■ INSTRUCTIONS TO FOLLOW
From the data that follows, copy every line with the string "text".

----

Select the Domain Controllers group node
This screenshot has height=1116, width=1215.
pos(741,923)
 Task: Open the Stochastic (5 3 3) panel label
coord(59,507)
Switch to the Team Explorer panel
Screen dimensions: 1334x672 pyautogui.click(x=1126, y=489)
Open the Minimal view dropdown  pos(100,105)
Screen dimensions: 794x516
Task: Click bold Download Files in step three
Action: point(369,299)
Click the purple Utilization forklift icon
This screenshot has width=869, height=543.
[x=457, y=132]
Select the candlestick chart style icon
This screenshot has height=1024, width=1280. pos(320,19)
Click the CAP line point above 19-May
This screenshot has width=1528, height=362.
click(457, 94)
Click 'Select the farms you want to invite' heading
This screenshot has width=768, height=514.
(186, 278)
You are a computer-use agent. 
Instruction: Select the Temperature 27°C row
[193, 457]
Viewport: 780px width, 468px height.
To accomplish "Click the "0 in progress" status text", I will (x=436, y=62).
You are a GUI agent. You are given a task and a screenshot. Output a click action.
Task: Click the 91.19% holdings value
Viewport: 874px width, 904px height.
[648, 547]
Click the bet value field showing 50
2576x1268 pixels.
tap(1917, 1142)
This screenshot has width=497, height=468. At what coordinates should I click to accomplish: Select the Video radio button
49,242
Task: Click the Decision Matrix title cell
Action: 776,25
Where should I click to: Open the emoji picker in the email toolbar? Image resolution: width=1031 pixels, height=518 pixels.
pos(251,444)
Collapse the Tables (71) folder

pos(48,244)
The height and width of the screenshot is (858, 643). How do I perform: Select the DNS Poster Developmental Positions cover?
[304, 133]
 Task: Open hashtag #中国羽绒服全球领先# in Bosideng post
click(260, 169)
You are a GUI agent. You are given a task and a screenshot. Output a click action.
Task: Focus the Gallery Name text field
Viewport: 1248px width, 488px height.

----

■ OUTPUT BELOW
To accomplish "Click the "0 in progress" status text", I will (x=436, y=62).
Task: Focus the Gallery Name text field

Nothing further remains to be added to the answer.